Work to do:
Print the lines of the material below, copying them word for word, beginning with the line that contains "Task: Open the Skype tile" and continuing through the line that contains "Open the gear settings", with both of those lines included.

-- begin Data in this exercise --

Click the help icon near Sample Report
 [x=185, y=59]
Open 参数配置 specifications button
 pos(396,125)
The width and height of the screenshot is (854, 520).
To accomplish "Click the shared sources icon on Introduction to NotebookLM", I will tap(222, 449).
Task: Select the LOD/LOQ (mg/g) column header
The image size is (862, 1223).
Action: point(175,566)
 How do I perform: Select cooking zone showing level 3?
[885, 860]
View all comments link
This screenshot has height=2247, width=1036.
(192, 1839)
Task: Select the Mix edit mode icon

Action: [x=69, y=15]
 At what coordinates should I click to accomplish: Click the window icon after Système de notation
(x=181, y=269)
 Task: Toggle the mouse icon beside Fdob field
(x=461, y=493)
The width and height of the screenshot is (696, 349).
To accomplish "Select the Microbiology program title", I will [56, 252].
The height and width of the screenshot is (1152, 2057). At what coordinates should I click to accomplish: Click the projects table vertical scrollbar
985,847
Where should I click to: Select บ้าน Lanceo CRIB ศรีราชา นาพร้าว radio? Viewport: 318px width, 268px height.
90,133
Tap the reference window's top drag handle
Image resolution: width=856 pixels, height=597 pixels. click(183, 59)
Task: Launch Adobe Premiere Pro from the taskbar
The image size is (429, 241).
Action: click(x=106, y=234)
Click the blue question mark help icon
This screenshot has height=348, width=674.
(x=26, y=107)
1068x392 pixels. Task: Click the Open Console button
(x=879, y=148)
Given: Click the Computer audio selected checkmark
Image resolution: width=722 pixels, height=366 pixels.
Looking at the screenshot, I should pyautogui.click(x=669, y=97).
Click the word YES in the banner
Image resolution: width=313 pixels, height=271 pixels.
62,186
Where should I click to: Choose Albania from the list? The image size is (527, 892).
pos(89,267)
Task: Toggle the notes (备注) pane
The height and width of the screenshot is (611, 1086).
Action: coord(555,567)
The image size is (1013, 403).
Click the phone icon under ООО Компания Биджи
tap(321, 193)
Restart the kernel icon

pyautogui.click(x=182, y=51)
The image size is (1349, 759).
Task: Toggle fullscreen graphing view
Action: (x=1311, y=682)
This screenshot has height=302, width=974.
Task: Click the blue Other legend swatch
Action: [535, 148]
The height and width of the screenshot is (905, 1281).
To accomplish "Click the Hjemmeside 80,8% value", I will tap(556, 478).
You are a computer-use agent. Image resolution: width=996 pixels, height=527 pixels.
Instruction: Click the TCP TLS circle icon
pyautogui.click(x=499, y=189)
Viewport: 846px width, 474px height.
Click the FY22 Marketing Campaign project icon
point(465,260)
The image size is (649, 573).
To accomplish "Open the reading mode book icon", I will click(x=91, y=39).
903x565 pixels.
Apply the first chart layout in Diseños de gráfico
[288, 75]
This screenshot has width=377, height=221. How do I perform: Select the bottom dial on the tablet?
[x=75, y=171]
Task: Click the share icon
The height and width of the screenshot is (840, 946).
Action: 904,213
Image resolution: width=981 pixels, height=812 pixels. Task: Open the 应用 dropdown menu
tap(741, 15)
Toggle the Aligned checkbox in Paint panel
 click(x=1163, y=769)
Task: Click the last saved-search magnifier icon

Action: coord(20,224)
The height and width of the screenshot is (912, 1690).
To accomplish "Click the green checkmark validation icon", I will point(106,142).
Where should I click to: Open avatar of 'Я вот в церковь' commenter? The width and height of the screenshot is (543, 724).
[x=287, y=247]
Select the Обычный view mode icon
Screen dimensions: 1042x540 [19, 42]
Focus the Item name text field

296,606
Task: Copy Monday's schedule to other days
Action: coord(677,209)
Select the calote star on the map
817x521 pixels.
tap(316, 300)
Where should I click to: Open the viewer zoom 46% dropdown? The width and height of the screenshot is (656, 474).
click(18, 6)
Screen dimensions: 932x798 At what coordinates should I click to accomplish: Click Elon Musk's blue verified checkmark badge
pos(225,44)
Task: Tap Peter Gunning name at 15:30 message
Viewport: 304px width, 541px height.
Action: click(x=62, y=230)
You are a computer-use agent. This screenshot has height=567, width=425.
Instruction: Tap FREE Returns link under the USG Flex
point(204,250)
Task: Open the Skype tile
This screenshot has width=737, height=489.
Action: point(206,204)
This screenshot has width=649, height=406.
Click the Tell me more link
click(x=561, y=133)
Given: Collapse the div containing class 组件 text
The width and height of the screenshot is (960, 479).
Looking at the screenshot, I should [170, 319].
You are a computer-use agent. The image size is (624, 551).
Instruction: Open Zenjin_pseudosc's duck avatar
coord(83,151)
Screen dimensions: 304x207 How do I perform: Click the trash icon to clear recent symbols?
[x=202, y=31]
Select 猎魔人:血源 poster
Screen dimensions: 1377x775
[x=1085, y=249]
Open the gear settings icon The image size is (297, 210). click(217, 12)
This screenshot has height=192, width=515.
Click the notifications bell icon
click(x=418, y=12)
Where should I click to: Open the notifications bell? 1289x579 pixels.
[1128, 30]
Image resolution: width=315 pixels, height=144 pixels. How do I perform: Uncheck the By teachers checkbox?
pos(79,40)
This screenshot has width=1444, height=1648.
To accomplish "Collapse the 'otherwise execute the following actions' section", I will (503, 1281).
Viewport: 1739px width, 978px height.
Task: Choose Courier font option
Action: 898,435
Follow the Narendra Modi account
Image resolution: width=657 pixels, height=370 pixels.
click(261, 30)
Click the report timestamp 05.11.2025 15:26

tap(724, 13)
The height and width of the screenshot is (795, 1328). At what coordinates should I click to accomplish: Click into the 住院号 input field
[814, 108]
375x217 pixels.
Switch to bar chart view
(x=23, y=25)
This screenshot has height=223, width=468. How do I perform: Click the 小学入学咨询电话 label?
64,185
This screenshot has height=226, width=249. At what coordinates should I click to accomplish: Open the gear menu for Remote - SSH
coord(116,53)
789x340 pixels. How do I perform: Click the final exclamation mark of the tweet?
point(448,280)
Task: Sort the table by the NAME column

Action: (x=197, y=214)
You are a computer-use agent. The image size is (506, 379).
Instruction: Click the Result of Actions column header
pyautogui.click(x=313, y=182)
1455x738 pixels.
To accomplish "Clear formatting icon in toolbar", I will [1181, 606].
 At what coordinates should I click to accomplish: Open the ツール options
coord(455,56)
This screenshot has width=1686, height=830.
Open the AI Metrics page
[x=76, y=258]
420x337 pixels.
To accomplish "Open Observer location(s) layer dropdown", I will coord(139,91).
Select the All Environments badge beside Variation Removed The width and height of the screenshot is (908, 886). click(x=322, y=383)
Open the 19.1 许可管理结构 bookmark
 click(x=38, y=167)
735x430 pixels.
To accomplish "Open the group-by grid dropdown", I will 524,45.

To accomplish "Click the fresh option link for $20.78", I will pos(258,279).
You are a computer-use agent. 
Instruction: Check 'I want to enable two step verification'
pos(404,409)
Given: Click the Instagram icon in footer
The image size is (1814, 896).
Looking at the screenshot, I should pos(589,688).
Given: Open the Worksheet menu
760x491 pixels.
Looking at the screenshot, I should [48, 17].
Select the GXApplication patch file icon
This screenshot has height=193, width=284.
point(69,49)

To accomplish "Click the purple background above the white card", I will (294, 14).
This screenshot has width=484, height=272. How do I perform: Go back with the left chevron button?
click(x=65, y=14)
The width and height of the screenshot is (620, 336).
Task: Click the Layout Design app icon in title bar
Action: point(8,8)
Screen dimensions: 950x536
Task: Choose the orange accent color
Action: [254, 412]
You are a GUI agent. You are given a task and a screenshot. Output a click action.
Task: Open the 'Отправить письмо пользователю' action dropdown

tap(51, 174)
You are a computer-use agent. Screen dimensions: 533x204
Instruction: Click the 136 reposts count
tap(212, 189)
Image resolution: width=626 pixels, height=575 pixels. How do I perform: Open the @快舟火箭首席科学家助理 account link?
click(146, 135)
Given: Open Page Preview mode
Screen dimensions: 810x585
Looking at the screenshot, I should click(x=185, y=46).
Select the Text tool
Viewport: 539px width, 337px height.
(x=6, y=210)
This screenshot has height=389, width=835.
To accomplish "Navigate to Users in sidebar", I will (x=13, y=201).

-- end Data in this exercise --

Response for this exercise:
Task: Open the Skype tile
This screenshot has width=737, height=489.
Action: point(206,204)
This screenshot has width=649, height=406.
Click the Tell me more link
click(x=561, y=133)
Given: Collapse the div containing class 组件 text
The width and height of the screenshot is (960, 479).
Looking at the screenshot, I should [170, 319].
You are a computer-use agent. The image size is (624, 551).
Instruction: Open Zenjin_pseudosc's duck avatar
coord(83,151)
Screen dimensions: 304x207 How do I perform: Click the trash icon to clear recent symbols?
[x=202, y=31]
Select 猎魔人:血源 poster
Screen dimensions: 1377x775
[x=1085, y=249]
Open the gear settings icon The image size is (297, 210). click(217, 12)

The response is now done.